Summary Bullets:
- Operators seeking new revenue opportunities find SD-WAN a lucrative addition to their traditional enterprise service offering; enterprises like the idea of more transport choices and on-demand services.
- Juniper is expanding its Cloud-Enabled Branch CPE solution by adding incremental SD-WAN support based on its virtual SRX, to deliver scalable and secure networking features.
Juniper joins its competitors in offering an SD-WAN solution. There is little doubt regarding service provider interest in delivering new, more agile WAN services, and even less doubt that enterprises will also see the benefits. Given today’s desire to have everything on demand, enterprises like the concept of controlling their networks from a central location and moving bandwidth and connectivity around based on real-time business needs. So, what is needed to deliver a compelling SD-WAN solution? It has already been established that virtual customer premises equipment (vCPE) solutions address many of these requirements. As described in Juniper’s earlier Cloud CPE launch, vCPE promises to enable operators to create and automatically deploy services faster, at industry-leading scale, in on-premises, cloud or hybrid service delivery models.
Juniper has expanded its virtual SRX (vSRX) to include SD-WAN capabilities, which helps preserve operator and enterprise investments in its Cloud CPE solution. Juniper has also recently made significant investments in its vSRX platform to strengthen its security credentials.
Source: Juniper Networks Cloud CPE Solution with SD-WAN
Juniper, however, is not alone in offering an SD-WAN solution; vendors such as Nuage Networks (Nokia) and Cisco also offer compelling solutions with a number of similar capabilities, such as improved WAN path control, transport-agnostic connectivity (i.e., public broadband, MPLS, 4G/LTE), end-to-end management and service automation.

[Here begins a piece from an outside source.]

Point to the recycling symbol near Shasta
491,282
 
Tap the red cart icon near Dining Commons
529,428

In addition, each of the solutions comes with a premises-based CPE device which includes an operating system (e.g., the NFX and Junos, in Juniper’s case) supporting various deployment models and which provides localized compute, storage and network connectivity.
The use case for SD-WAN sounds compelling, but at the heart of each solution lies SDN, network virtualization and a new way to create and instantiate services. All of these concepts are still relatively new for operators, which may cause them to move slowly at first until they gain a level of confidence in their vendors’ ability to support them and help in their overall network transformation.